(Collected data entries)
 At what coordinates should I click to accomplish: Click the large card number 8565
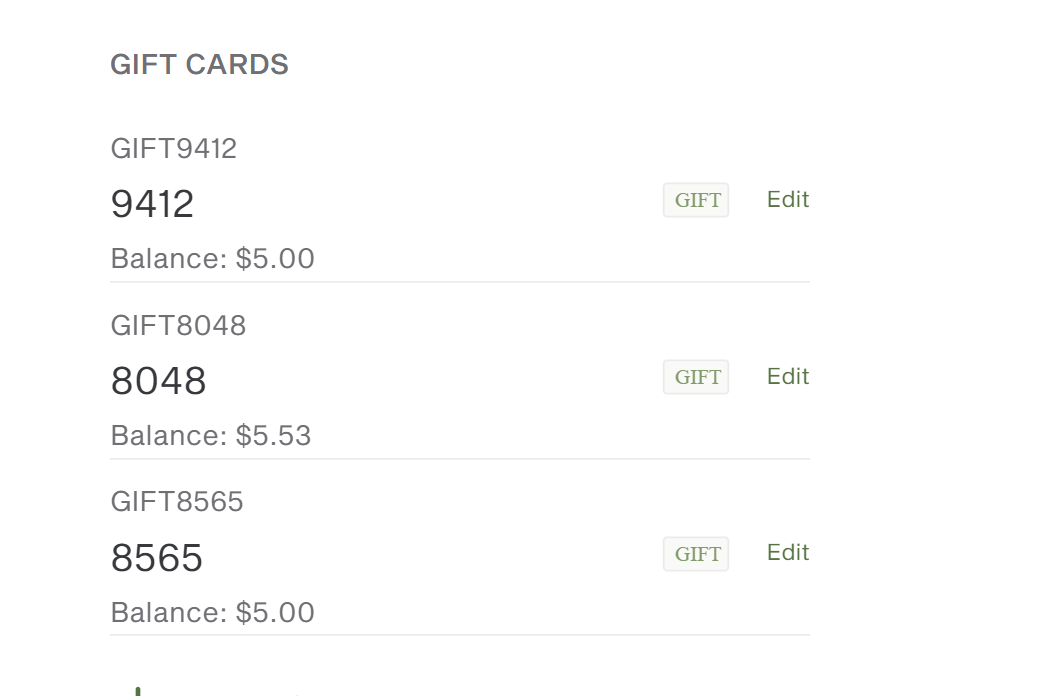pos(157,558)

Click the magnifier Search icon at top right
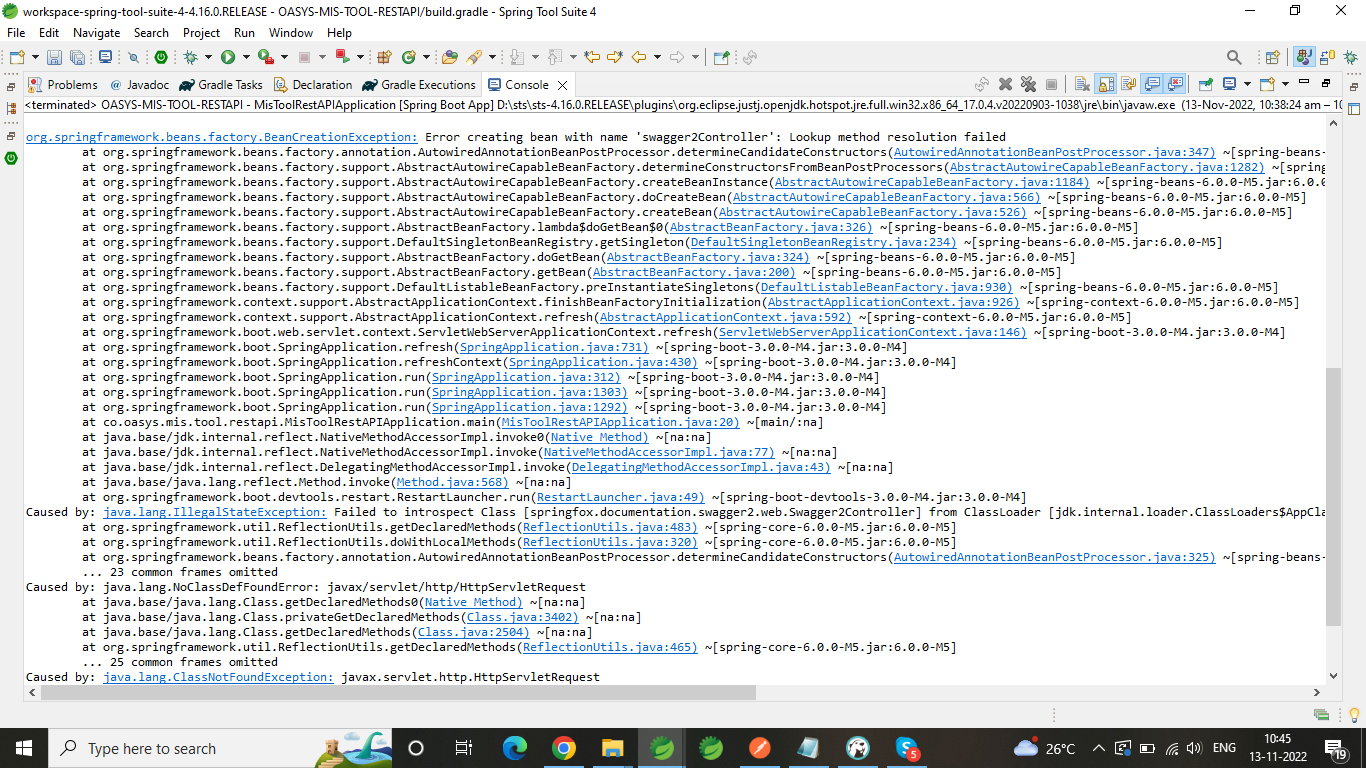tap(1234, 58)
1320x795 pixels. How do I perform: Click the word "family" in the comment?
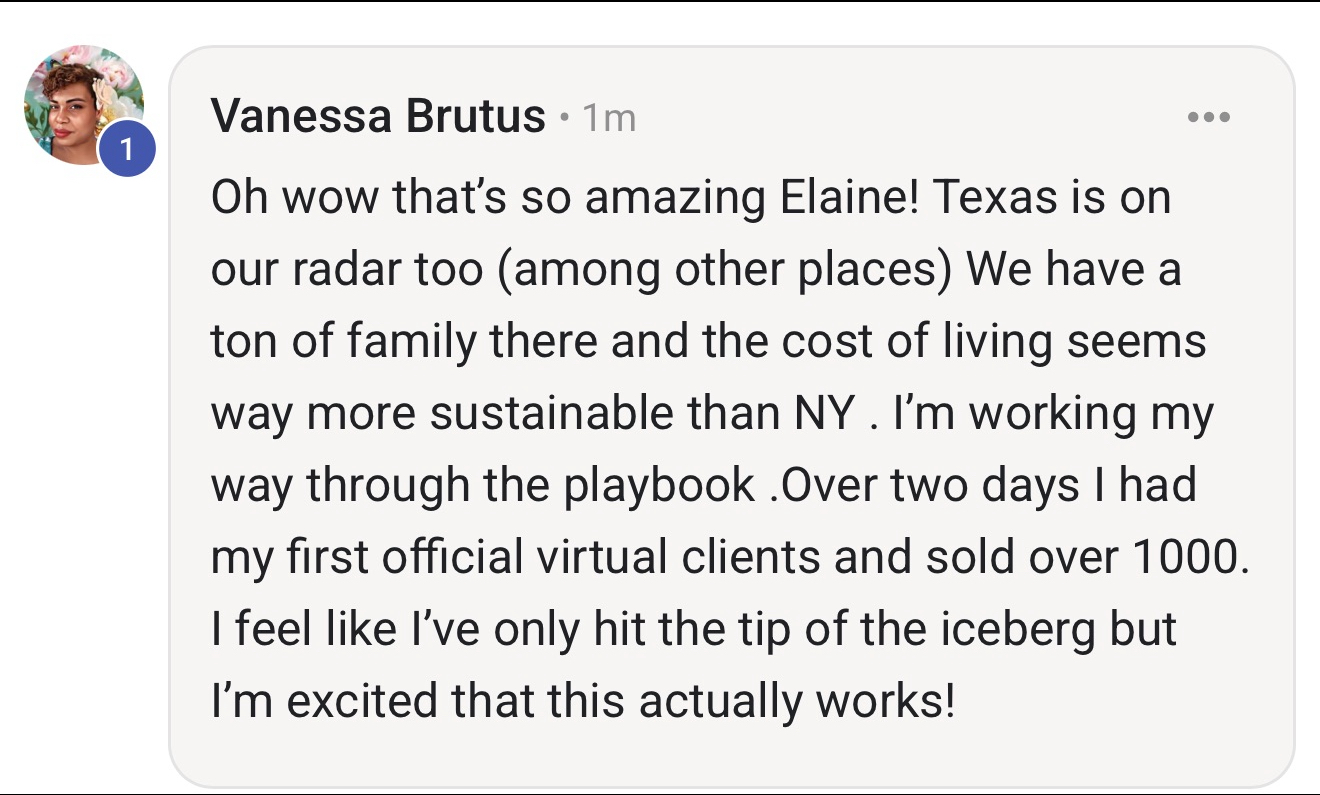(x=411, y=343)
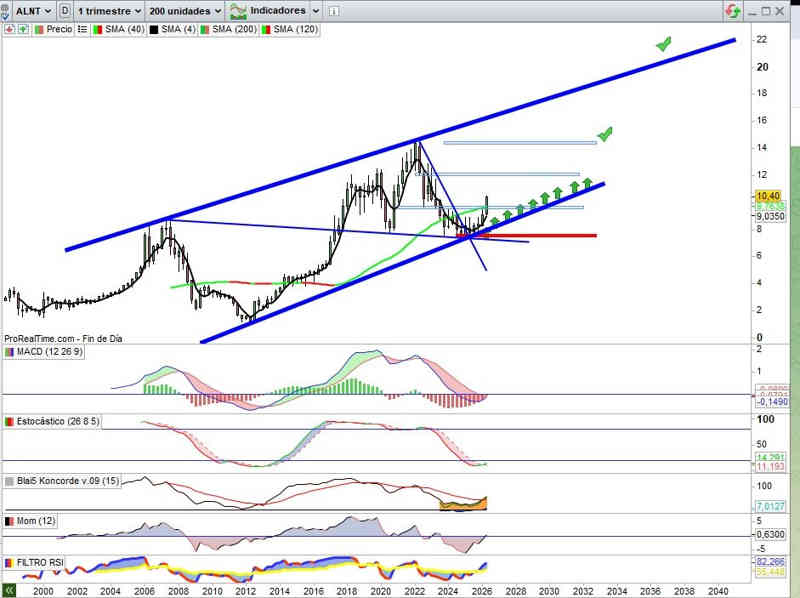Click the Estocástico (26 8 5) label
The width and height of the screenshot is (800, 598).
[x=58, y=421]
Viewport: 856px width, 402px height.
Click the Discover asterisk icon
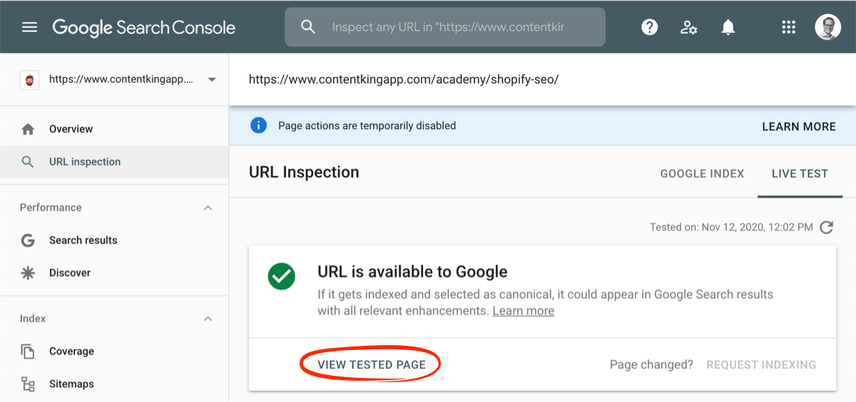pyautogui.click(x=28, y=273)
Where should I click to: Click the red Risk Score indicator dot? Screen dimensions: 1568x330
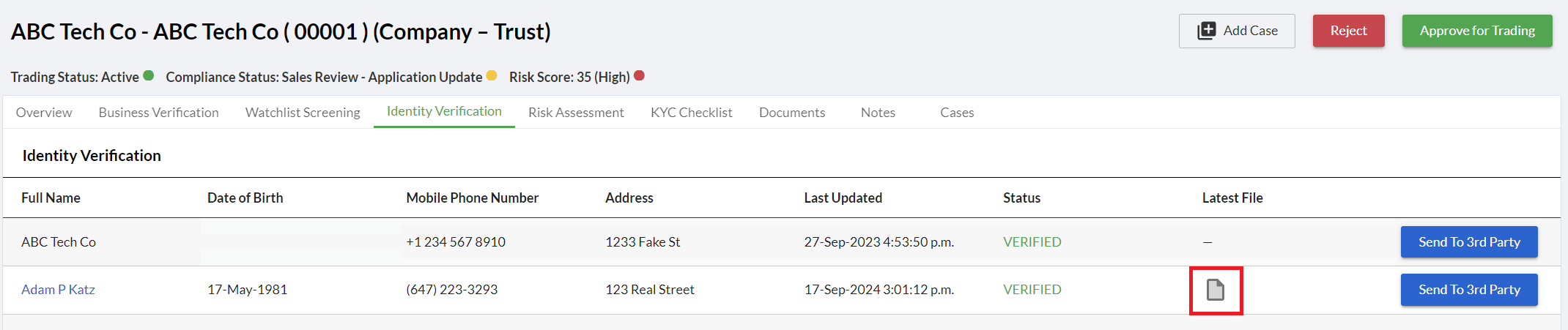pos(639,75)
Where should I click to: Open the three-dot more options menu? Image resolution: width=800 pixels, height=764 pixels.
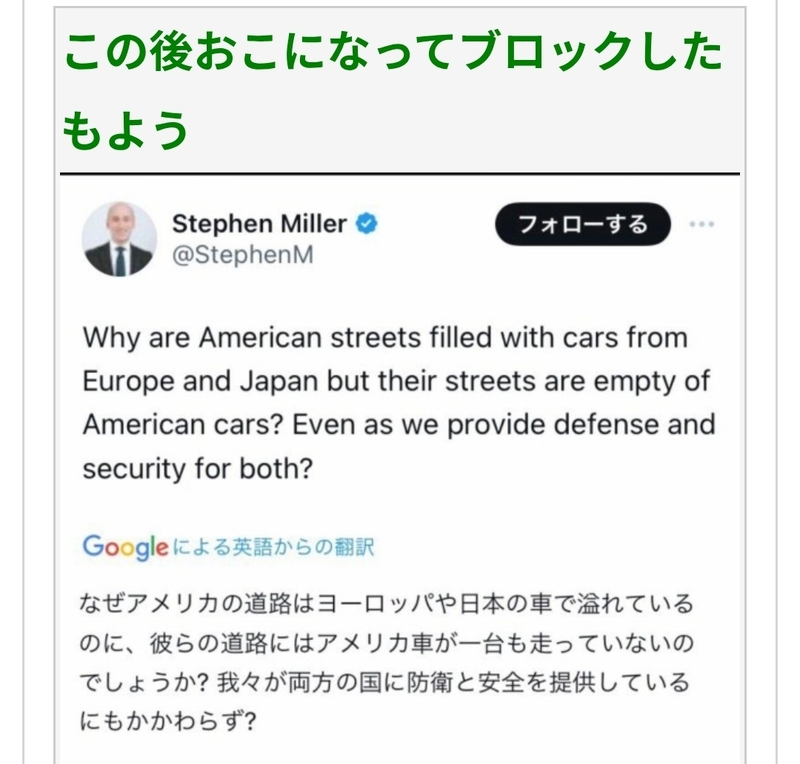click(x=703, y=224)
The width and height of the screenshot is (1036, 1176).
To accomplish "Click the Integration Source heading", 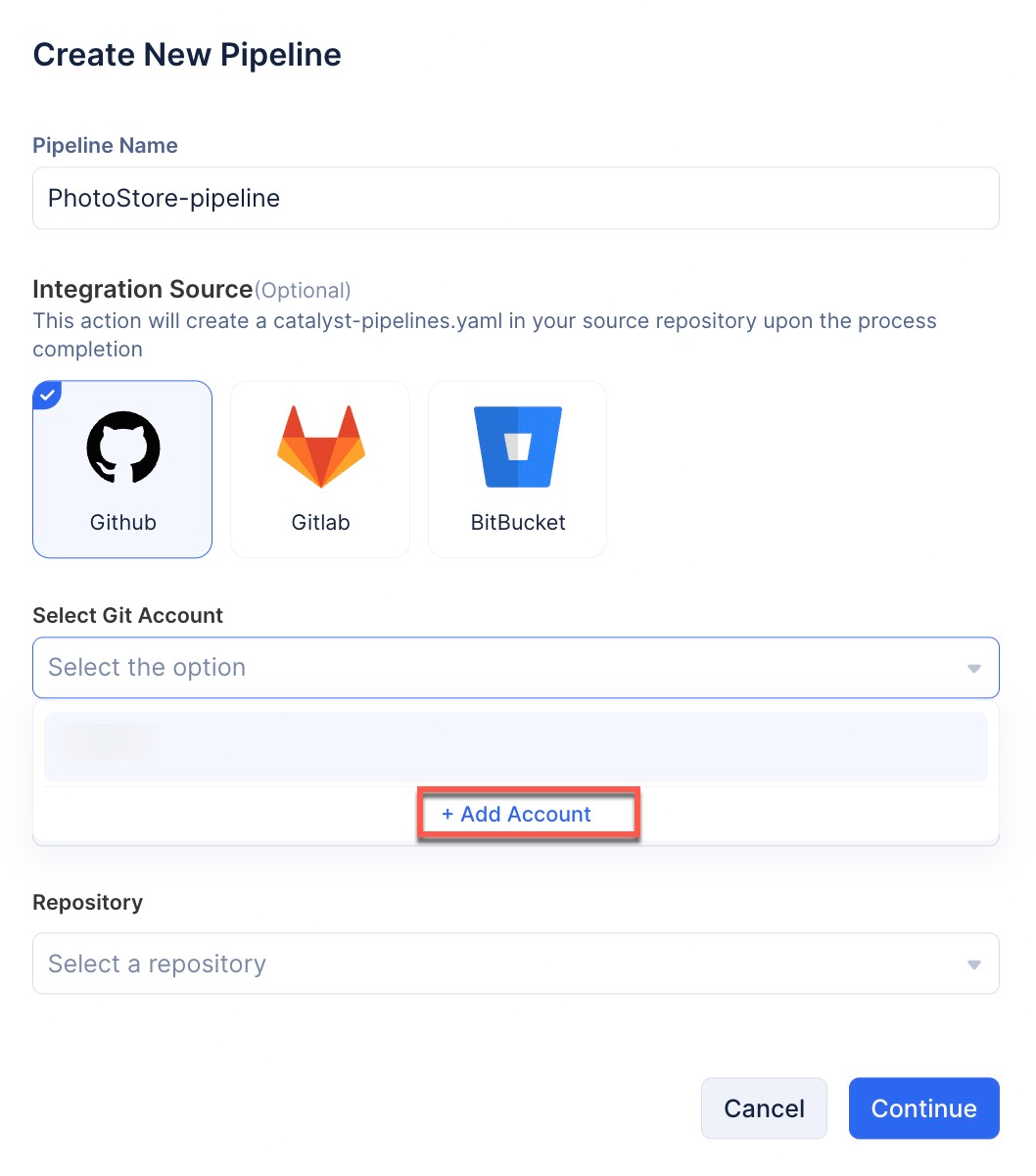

▶ _EXERCISE BRIEF_: Only the lines from the one with "Viewport: 856px width, 402px height." through the final line of the data should be written out, exactly and including both ends. Skip the pictures.

▶ _SOLUTION FOR THIS PROBLEM_:
Viewport: 856px width, 402px height.
Click the Discover asterisk icon
pyautogui.click(x=28, y=273)
Where should I click to: Click the red Risk Score indicator dot? Screen dimensions: 1568x330
pos(639,75)
Where should I click to: Open the three-dot more options menu? Image resolution: width=800 pixels, height=764 pixels.
click(x=703, y=224)
The width and height of the screenshot is (1036, 1176).
To accomplish "Click the Integration Source heading", 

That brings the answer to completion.